━━━ Records for this task

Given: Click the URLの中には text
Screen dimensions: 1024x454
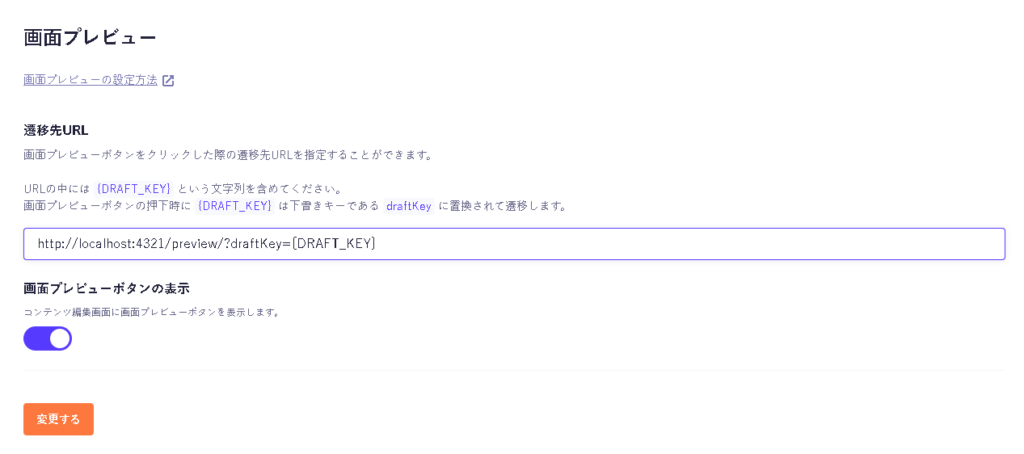Looking at the screenshot, I should 56,189.
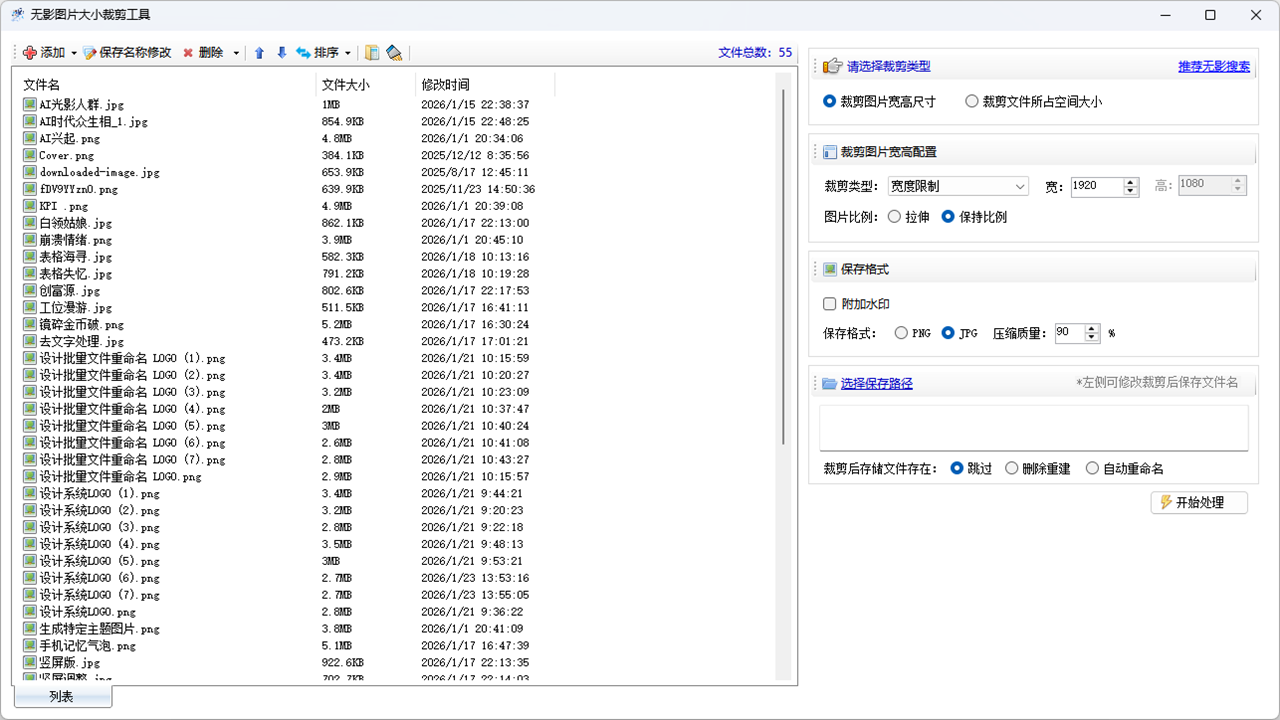Open the 推荐无影搜索 link
This screenshot has width=1280, height=720.
[x=1214, y=67]
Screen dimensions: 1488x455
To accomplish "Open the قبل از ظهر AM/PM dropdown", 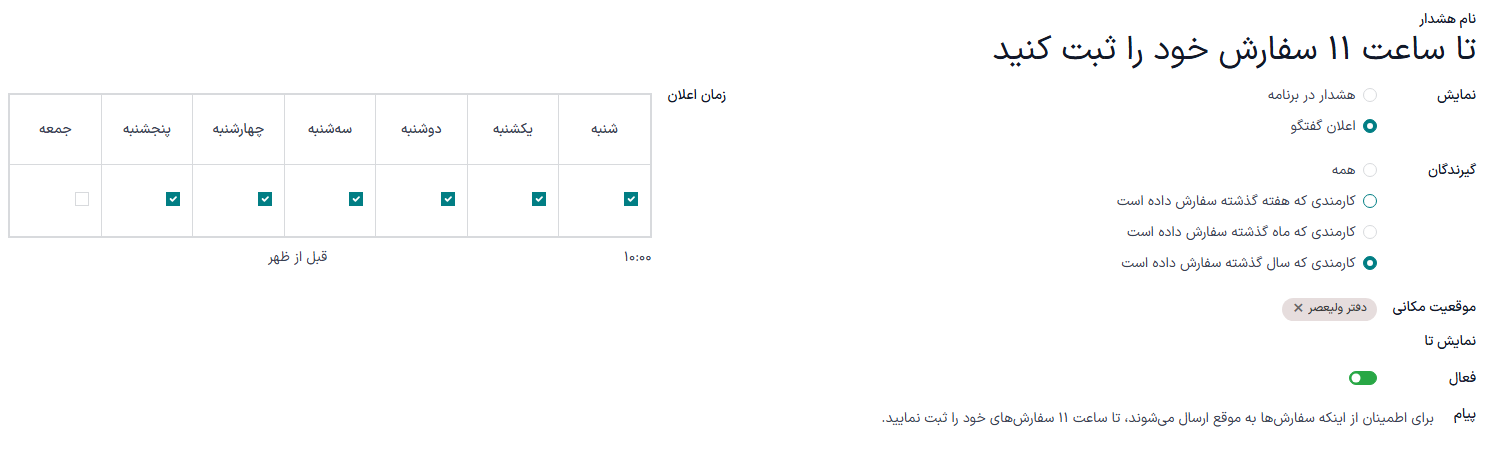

━━━━━━

**Activity:** Take the listing above and restate it word for word, without its pictures.

**Your solution:**
Given: Click the URLの中には text
Screen dimensions: 1024x454
Looking at the screenshot, I should 56,189.
Open the 推荐无影搜索 link
This screenshot has width=1280, height=720.
[x=1214, y=67]
Screen dimensions: 1488x455
To accomplish "Open the قبل از ظهر AM/PM dropdown", 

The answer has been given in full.